For each issue found, provide:
- Location (line number or section)
- Description of the error
- Type (FACT/CONS/CTXT/RCVR/MISS)
- Severity (Critical/Major/Minor)
- Suggested fix

--- ARTIFACT START ---
{artifact_content}
--- ARTIFACT END ---
"""

# CCR Application Example (OpenAI API)
from openai import OpenAI

def cross_context_review(artifact_content: str, artifact_type: str = "code") -> str:
    """
    New client instance = new context.
    Never include production conversation history in messages.
    """
    client = OpenAI()  # New session — no previous conversation history
    
    prompt = CCR_REVIEW_PROMPT.format(
        artifact_type=artifact_type,
        artifact_content=artifact_content
    )
    
    response = client.chat.completions.create(
        model="gpt-4o",
        messages=[
            # Important: Do NOT include production session message history!
            {"role": "user", "content": prompt}
        ]
    )
    return response.choices[0].message.content

# Usage
generated_code = """
def get_business_days(start, end):
    count = 0
    for d in range((end - start).days):
        if (start + timedelta(d)).weekday() >= 6:  # Bug: should be 5
            continue
        count += 1
    return count
"""

review_result = cross_context_review(generated_code, artifact_type="Python function")
print(review_result)

Terminology

Self-correctionThe ability of an LLM to identify and fix mistakes in its own previous outputs, either in the same or a separate context.
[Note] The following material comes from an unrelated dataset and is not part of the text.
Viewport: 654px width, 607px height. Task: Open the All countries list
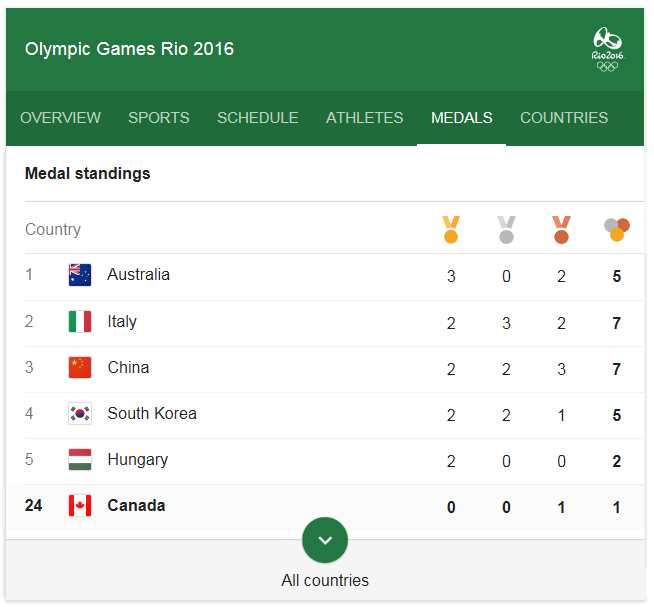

Fresh Session ReviewSending the generated content to a new LLM conversation with no memory of how it was generated, removing contextual bias.

F1 ScoreHarmonic mean of precision and recall — used here to measure how well the reviewer finds real errors without too many false alarms.

Contextual BiasThe tendency for an LLM to be influenced by its own previous outputs in the same conversation, making it harder to critically evaluate them.

Original Abstract (Expand)

Large language models struggle to catch errors in their own outputs when the review happens in the same session that produced them. This paper introduces Cross-Context Review (CCR), a straightforward method where the review is conducted in a fresh session with no access to the production conversation history. We ran a controlled experiment: 30 artifacts (code, technical documents, presentation scripts) with 150 injected errors, tested under four review conditions -- same-session Self-Review (SR), repeated Self-Review (SR2), context-aware Subagent Review (SA), and Cross-Context Review (CCR). Over 360 reviews, CCR reached an F1 of 28.6%, outperforming SR (24.6%, p=0.008, d=0.52), SR2 (21.7%, p<0.001, d=0.72), and SA (23.8%, p=0.004, d=0.57). The SR2 result matters most for interpretation: reviewing twice in the same session did not beat reviewing once (p=0.11), which rules out repetition as an explanation for CCR's advantage. The benefit comes from context separation itself. CCR works with any model, needs no infrastructure, and costs only one extra session.